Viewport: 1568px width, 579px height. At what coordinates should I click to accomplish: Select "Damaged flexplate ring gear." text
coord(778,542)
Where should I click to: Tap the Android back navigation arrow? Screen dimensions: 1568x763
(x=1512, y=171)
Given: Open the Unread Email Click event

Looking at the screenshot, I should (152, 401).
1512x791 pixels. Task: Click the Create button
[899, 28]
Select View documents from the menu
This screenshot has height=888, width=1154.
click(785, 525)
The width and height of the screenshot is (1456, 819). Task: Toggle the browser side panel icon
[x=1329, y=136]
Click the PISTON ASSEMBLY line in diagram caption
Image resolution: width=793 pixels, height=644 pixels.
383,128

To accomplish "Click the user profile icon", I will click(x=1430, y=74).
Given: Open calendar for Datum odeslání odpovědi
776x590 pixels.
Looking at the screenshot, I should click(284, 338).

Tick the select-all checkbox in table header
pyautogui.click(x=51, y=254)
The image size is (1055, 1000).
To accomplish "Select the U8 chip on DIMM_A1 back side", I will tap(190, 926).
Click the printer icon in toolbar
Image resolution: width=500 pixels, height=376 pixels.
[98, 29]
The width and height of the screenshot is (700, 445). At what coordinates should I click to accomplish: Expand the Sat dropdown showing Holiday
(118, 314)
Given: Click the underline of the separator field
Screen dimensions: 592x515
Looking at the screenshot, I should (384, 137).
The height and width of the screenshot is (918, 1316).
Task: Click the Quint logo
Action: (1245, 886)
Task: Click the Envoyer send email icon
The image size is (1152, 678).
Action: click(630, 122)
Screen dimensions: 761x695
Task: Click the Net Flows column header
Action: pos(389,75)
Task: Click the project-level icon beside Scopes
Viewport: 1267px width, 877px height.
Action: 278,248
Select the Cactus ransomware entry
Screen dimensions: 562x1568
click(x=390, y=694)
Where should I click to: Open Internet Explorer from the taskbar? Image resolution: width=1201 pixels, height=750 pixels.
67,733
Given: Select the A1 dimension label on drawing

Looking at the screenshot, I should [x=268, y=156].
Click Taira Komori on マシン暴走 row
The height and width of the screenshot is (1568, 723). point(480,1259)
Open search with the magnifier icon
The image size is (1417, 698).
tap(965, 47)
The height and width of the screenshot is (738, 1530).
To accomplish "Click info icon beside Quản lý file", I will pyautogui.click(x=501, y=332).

====================

**Objective**
Can you rewrite all of the lines above with "Image resolution" changed to "Display resolution" and everything else left the same?

**Exercise answer**
Viewport: 1568px width, 579px height. At what coordinates should I click to accomplish: Select "Damaged flexplate ring gear." text
coord(778,542)
Where should I click to: Tap the Android back navigation arrow? Screen dimensions: 1568x763
(x=1512, y=171)
Given: Open the Unread Email Click event

Looking at the screenshot, I should (152, 401).
1512x791 pixels. Task: Click the Create button
[899, 28]
Select View documents from the menu
This screenshot has height=888, width=1154.
click(785, 525)
The width and height of the screenshot is (1456, 819). Task: Toggle the browser side panel icon
[x=1329, y=136]
Click the PISTON ASSEMBLY line in diagram caption
Display resolution: width=793 pixels, height=644 pixels.
383,128

To accomplish "Click the user profile icon", I will click(x=1430, y=74).
Given: Open calendar for Datum odeslání odpovědi
776x590 pixels.
Looking at the screenshot, I should click(284, 338).

Tick the select-all checkbox in table header
pyautogui.click(x=51, y=254)
The image size is (1055, 1000).
To accomplish "Select the U8 chip on DIMM_A1 back side", I will tap(190, 926).
Click the printer icon in toolbar
Display resolution: width=500 pixels, height=376 pixels.
[98, 29]
The width and height of the screenshot is (700, 445). At what coordinates should I click to accomplish: Expand the Sat dropdown showing Holiday
(118, 314)
Given: Click the underline of the separator field
Screen dimensions: 592x515
Looking at the screenshot, I should (384, 137).
The height and width of the screenshot is (918, 1316).
Task: Click the Quint logo
Action: (1245, 886)
Task: Click the Envoyer send email icon
The image size is (1152, 678).
Action: click(630, 122)
Screen dimensions: 761x695
Task: Click the Net Flows column header
Action: pos(389,75)
Task: Click the project-level icon beside Scopes
Viewport: 1267px width, 877px height.
Action: 278,248
Select the Cactus ransomware entry
Screen dimensions: 562x1568
click(x=390, y=694)
Where should I click to: Open Internet Explorer from the taskbar? Display resolution: width=1201 pixels, height=750 pixels.
67,733
Given: Select the A1 dimension label on drawing

Looking at the screenshot, I should [x=268, y=156].
Click Taira Komori on マシン暴走 row
The height and width of the screenshot is (1568, 723). point(480,1259)
Open search with the magnifier icon
The image size is (1417, 698).
tap(965, 47)
The height and width of the screenshot is (738, 1530).
To accomplish "Click info icon beside Quản lý file", I will pyautogui.click(x=501, y=332).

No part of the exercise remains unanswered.